Merve Ergin Tuncay, Emin Gemcioglu, Bircan Kayaaslan, Ihsan Ates, Rahmet Guner, Fatma Eser, Imran Hasanoglu, Ayse Kaya Kalem, Adalet Aypak, Zubeyr Said Agac, Serife Gokbulut Bektas, Ibrahim Mungan, Ahmet Gokhan Akdag, Seval Izdes, Salim Neselioglu, Ozcan Erel
February 4, 2021
Background Vitamin D is recognized to be an immune regulator. Also, it is known to have antiviral effects by several mechanisms, including reducing inflammatory cytokines. Objectives To examine the 25-hydroxyvitamin D (25(OH)D) status for assessing the severity of COVID-19. Methods This study consisted of 596 patients confirmed as SARS-CoV-2 infection and 59 healthy individuals. The cases separated into non-severe group, severe survival, and severe non-survival group. 25(OH)D and other laboratory parameters were evaluated retrospectively.
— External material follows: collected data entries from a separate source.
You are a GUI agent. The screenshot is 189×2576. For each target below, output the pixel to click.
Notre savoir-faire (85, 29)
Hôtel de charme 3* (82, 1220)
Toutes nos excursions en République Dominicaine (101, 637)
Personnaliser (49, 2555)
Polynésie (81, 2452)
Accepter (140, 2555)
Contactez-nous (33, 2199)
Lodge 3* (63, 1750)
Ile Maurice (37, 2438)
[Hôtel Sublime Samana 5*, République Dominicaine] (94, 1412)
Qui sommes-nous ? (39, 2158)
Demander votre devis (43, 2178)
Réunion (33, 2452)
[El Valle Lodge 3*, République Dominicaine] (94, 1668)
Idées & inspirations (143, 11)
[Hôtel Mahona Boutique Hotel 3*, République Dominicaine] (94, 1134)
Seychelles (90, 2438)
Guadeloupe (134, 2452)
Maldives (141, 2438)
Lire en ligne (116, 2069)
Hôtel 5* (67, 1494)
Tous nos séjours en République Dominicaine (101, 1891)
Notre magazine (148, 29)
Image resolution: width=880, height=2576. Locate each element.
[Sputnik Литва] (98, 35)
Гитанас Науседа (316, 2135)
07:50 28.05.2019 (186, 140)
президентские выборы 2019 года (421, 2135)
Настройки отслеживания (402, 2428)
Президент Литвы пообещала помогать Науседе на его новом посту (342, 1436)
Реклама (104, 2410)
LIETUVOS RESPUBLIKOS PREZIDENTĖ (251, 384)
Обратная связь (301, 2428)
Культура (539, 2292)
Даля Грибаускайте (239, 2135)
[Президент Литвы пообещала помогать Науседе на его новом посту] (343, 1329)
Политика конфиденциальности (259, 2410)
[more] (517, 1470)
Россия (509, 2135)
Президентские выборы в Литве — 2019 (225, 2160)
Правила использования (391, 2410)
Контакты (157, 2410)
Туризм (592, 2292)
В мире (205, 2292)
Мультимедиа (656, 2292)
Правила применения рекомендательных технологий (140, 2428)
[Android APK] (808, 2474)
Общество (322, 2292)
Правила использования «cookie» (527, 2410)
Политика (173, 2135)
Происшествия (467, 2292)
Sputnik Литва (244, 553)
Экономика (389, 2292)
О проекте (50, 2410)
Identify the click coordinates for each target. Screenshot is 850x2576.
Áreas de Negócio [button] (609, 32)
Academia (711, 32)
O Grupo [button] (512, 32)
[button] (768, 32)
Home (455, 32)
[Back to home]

Results In all COVID-19 groups 25(OH)D levels were low compared to controls (p<0.05). 25(OH)D concentrations were lowest in patients in severe non-survival groups than those in other SARS-CoV-2 infection groups (p<0.05). Multivariate regression analysis exhibited that decreasing 25(OH)D was associated with an increased likelihood of non-severe, severe survival and severe non-survival disease. There were significant associations between 25(OH)D and certain inflammatory and hemostatic parameters (p<0.05, for all). Conclusions 25(OH)D deficiency was observed among patients with COVID-19. Declined steadily 25(OH)D levels make a huge contribution to the scale of the progression of the disease. Correlations support that 25(OH)D may be a substantial tool for utilizing the severity of the disease and estimating the survival. Also, supplementation of 25(OH)D might slow down the course of the COVID-19.